The right dog bootie will provide a thick layer between the ground and the dog’s paw, protecting it from ice, cold, salt and chemicals and broken glass and rough terrain.
There’s even an extra layer of protection because salt tends to hide between the toes so it can still be there, even when you think you’re washing the paw thoroughly. When licked, it causes a lot of harm, making the dog sick or even poisoning it.
Moreover, booties will save you time because you won’t have to keep washing the paws each and every time you walk in the house.
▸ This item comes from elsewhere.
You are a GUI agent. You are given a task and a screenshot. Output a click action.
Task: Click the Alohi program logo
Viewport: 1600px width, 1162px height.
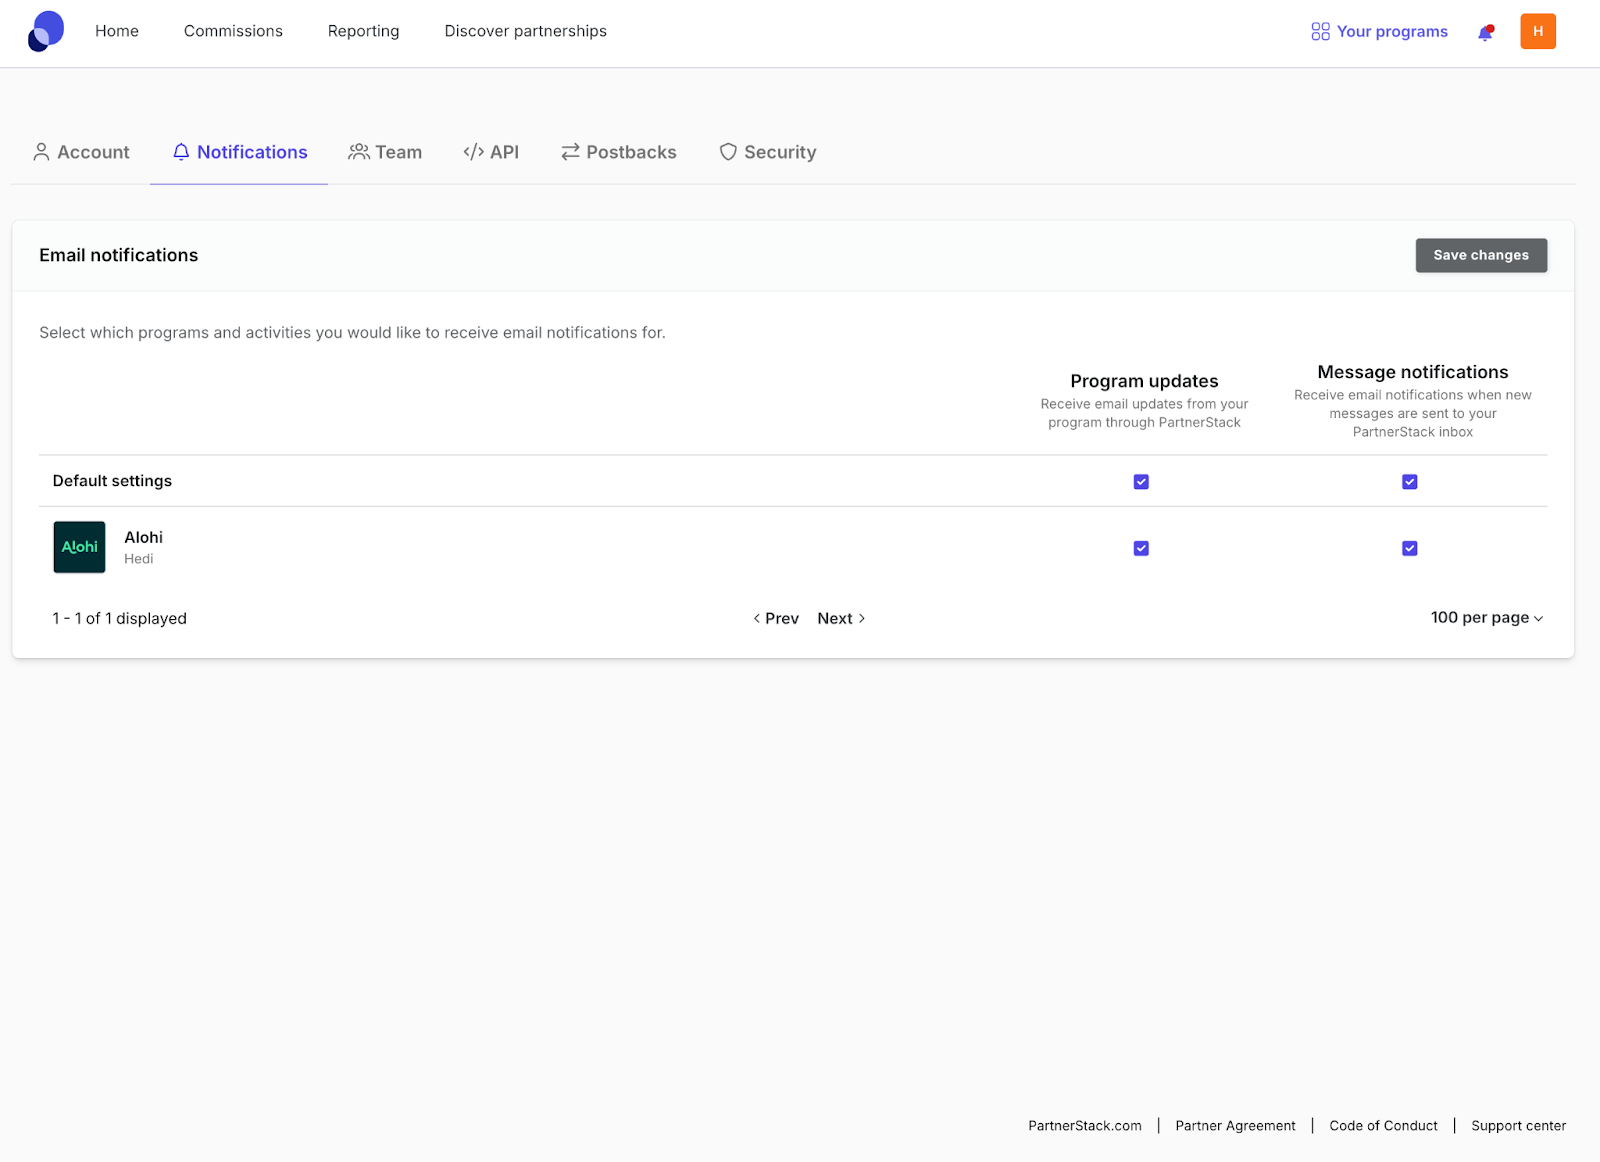click(x=79, y=547)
Your dog needs to get used to wearing them or she’ll kick them off. To get them on for the first time, it might be better to have another person nearby who can hold a treat by the dog’s nose while you roll it over on its back. You can also hold the dog in a standing position and lift first one front leg, then the other to fit the shoes, which should slip on quickly and easily. Avoid catching the dog’s nails, especially the dew claws further up the leg, because this could hurt and upset the dog.
Then, to be sure the dog won’t kick them off, distract her by playing games or taking her or a walk; just don’t give your dog the opportunity to chew at the booties or kick them off.
Also, be sure to measure carefully or they’ll be uncomfortable, won’t perform well, and will possibly cut off circulation. If too large, they might trip the dog.
When purchasing booties be mindful of:
• Size: Measure the length of the paw, starting behind the large base pad and ending at the tip of the toenails. Measure the width from side to side across the widest part of the food, when the paw is standing flat on the ground with the toes splayed.
• Type: The shoe should be appropriate for the dog, the environment and the weather in your region. Summer shoes are lighter than winter shoes, which should be waterproof and have a thicker sole to protect paws from ice and snow.